- Opening Delimiter -

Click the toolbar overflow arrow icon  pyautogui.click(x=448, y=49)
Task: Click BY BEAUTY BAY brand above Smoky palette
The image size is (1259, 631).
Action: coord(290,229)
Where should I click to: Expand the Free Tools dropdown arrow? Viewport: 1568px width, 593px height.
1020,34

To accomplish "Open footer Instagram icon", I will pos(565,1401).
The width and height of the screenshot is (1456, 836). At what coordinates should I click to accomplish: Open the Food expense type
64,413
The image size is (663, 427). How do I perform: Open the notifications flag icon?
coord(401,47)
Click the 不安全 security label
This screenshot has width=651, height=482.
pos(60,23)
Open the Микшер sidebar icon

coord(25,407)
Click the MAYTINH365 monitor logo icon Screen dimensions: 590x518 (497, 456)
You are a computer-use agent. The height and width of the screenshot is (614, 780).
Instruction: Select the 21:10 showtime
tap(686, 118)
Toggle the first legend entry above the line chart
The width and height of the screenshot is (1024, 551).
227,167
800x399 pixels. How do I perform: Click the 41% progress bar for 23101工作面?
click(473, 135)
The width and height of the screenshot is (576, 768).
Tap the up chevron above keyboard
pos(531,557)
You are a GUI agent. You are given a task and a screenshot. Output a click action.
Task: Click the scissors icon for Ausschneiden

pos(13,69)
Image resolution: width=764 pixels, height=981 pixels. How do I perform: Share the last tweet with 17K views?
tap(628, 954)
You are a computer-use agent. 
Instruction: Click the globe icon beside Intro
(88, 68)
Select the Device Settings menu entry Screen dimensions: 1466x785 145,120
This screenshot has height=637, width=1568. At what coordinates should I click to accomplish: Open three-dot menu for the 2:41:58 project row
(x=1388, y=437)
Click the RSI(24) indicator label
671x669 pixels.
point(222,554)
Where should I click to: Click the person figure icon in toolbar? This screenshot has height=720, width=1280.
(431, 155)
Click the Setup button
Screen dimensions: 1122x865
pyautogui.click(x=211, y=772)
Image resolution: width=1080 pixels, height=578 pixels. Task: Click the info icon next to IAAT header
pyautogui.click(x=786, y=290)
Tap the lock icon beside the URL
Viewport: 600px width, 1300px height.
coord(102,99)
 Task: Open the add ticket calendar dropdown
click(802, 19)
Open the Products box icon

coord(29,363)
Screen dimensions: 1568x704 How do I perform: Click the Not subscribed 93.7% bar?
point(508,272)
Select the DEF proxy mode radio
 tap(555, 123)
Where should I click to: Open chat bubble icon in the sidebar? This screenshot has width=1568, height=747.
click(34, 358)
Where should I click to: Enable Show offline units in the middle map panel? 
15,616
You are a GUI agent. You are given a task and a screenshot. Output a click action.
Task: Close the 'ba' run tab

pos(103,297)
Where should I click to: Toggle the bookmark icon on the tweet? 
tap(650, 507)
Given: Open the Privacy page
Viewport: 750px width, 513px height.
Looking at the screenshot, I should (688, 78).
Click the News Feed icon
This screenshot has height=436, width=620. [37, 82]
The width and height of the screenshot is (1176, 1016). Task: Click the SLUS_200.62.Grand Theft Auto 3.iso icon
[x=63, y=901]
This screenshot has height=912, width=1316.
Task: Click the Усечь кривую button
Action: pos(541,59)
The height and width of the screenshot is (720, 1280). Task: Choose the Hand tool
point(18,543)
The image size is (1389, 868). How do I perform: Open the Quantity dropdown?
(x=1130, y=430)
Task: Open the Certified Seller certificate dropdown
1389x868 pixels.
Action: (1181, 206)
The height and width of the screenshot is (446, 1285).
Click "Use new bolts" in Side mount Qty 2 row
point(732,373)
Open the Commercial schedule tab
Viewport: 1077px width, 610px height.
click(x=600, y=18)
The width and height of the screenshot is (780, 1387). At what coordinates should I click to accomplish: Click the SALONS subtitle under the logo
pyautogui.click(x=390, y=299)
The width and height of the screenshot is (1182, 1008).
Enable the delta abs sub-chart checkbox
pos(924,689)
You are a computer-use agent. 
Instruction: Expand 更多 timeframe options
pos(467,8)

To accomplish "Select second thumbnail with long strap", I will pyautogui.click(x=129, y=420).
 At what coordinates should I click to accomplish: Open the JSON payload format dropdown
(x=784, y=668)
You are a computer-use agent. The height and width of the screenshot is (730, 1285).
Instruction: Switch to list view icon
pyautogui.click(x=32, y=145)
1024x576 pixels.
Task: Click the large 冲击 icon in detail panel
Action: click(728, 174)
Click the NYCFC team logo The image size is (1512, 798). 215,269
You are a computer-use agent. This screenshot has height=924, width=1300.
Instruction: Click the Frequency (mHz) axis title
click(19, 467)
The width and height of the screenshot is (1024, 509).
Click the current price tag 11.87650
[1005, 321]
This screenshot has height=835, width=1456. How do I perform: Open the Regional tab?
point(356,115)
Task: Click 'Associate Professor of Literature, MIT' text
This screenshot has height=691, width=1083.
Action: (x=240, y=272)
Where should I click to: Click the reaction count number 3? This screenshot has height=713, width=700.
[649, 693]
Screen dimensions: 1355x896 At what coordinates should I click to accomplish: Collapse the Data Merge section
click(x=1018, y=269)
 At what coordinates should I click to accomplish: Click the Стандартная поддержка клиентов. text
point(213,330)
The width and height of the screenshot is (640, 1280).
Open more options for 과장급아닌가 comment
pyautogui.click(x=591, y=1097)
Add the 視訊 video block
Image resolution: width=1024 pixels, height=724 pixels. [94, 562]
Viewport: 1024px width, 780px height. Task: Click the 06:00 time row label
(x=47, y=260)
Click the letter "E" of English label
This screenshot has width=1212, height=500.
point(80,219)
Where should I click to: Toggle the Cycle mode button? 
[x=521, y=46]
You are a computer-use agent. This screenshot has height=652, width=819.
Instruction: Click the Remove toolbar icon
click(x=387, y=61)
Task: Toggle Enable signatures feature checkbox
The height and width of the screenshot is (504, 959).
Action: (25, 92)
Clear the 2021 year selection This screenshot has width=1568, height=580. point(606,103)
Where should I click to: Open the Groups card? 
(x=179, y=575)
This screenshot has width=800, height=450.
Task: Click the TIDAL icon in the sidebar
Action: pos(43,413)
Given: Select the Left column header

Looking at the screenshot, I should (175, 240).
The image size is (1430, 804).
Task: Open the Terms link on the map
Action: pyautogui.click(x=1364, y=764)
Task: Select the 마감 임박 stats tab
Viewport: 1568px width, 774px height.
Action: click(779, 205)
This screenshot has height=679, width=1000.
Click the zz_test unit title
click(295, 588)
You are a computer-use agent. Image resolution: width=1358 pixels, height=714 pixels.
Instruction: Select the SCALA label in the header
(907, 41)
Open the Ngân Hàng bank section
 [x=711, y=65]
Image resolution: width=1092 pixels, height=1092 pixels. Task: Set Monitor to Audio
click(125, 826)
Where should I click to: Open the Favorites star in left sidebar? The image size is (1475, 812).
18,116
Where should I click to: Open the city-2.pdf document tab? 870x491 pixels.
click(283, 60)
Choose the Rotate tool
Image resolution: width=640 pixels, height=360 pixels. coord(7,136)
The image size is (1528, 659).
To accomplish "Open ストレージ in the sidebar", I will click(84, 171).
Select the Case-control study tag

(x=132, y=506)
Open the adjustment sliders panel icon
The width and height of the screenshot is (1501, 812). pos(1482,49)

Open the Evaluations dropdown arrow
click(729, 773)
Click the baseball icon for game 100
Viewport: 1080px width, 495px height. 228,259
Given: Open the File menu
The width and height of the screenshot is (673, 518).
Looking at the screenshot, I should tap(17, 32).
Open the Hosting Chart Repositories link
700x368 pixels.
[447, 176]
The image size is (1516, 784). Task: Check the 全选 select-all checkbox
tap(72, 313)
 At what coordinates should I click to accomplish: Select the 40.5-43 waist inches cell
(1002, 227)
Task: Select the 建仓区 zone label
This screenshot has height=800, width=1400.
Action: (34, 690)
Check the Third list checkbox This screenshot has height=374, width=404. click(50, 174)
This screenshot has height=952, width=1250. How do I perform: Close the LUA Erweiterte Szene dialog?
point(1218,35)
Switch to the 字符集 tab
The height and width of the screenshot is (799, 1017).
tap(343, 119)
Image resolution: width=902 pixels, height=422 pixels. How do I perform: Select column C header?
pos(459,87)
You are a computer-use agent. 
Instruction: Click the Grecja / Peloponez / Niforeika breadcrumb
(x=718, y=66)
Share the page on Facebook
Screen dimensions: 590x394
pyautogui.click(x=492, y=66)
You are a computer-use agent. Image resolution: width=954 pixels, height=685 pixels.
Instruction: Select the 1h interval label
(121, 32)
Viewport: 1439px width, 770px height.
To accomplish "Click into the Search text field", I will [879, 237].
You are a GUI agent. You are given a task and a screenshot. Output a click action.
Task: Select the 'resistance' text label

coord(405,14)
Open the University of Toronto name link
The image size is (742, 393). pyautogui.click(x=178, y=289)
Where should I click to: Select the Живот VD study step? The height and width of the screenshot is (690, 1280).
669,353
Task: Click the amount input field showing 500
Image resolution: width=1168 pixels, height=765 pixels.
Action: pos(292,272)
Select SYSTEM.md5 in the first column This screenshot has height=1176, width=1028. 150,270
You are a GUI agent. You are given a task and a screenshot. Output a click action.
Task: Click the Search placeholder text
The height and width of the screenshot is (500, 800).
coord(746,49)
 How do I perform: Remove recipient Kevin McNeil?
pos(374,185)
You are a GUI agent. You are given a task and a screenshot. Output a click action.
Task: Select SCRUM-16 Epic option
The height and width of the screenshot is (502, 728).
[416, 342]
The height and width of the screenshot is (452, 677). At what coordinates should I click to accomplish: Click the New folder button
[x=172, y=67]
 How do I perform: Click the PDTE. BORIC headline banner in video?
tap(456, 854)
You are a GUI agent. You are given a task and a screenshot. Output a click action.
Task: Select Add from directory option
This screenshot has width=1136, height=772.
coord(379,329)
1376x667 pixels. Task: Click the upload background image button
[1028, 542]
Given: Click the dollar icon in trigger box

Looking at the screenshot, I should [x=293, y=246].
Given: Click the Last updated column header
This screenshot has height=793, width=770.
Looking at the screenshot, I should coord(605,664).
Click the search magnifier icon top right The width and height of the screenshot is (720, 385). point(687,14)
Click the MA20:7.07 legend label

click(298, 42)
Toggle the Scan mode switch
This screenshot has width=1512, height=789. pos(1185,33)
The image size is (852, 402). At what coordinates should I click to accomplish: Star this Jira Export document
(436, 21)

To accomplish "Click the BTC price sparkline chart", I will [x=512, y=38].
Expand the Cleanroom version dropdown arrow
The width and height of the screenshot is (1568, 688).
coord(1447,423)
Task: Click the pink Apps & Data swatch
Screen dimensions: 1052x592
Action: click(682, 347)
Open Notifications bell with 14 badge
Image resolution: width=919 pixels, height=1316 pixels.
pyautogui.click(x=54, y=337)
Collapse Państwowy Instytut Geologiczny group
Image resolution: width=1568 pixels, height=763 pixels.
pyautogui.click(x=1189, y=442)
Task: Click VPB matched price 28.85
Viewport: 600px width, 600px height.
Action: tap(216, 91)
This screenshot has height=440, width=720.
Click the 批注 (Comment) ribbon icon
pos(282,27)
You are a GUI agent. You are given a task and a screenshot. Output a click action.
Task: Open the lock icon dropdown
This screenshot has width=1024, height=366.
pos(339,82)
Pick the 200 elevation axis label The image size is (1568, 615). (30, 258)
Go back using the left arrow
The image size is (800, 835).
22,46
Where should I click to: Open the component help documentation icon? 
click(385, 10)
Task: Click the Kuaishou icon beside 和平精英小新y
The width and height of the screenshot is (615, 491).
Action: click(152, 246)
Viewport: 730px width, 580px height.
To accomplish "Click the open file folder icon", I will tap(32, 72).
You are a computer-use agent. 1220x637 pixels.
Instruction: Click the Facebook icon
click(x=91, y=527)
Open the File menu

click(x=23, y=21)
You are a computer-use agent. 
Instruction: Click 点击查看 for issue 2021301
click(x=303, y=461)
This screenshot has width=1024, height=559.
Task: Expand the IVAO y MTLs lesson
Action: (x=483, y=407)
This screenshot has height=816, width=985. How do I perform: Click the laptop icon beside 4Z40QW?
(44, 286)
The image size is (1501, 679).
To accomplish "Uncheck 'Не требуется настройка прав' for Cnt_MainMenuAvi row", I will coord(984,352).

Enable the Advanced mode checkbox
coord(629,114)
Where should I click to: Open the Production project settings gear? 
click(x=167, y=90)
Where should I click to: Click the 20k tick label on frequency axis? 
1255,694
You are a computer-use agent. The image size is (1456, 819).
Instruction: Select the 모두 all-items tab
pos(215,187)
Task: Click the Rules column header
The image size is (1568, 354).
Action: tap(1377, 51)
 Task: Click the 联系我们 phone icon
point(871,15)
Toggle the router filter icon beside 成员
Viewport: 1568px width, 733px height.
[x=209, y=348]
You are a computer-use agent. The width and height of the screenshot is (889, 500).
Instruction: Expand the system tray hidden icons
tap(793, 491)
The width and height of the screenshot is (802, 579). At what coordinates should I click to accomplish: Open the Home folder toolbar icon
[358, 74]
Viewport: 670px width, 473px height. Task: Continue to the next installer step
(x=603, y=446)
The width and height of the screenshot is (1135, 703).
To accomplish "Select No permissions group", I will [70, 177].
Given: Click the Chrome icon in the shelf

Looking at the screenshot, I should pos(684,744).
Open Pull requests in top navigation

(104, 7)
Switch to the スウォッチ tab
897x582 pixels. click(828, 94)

- Closing Delimiter -

## Problem
Locate the word "entry" in the data above. Copy every line carrying it.

## Your response
Toggle the first legend entry above the line chart
Select the Device Settings menu entry Screen dimensions: 1466x785 145,120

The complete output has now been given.